Prerequisites
Graduate standing or an undergraduate course on probability and/or statistics. Typical courses include, but are not limited to, ME EN 2550, CS3130, ECE3530, or MATH 3070.
Student Learning Objectives
Upon successful completion of this course, students shall be able to:
- Model optimization problems and solve with software.
- Solve linear programs with the simplex method.
- Understand and apply sensitivity analysis.
- Implement methods to solve nonlinear and integer programs (branch and bound, gradient search, one dimensional search)
- Model and solve discrete and continuous stochastic systems
Course Description
This course provides a broad overview of operations research topics with a focus on finding mathematically optimal solutions for systems. An emphasis is placed upon real world applications. Topics covered include: linear programming, integer programming, nonlinear programming, discrete Markov chains and queueing theory.
Sample Lectures
This lecture describes one iteration of the simplex method. It is only one of many such lectures on the simples method in the class.

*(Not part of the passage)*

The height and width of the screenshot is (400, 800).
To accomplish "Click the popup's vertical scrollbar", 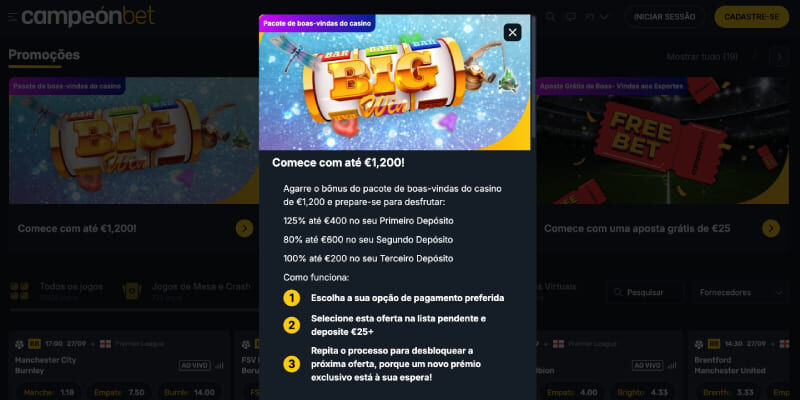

The following lecture describes modeling of the transportation linear program.
The next three lecture describe how to build and solve the transportation model in Python by importing PULP. Three of the course projects build linear or integer programs for various systems and use Python and PULP to solve and analyze the solutions. The class assumes that students have had no experience with Python. A brief primer is presented in a prior lecture. Between the python primer, lectures involving modeling and python, and instructor or TA help, the vast majority of students are able to leave the class with skills to model and solve linear and integer programs in Python.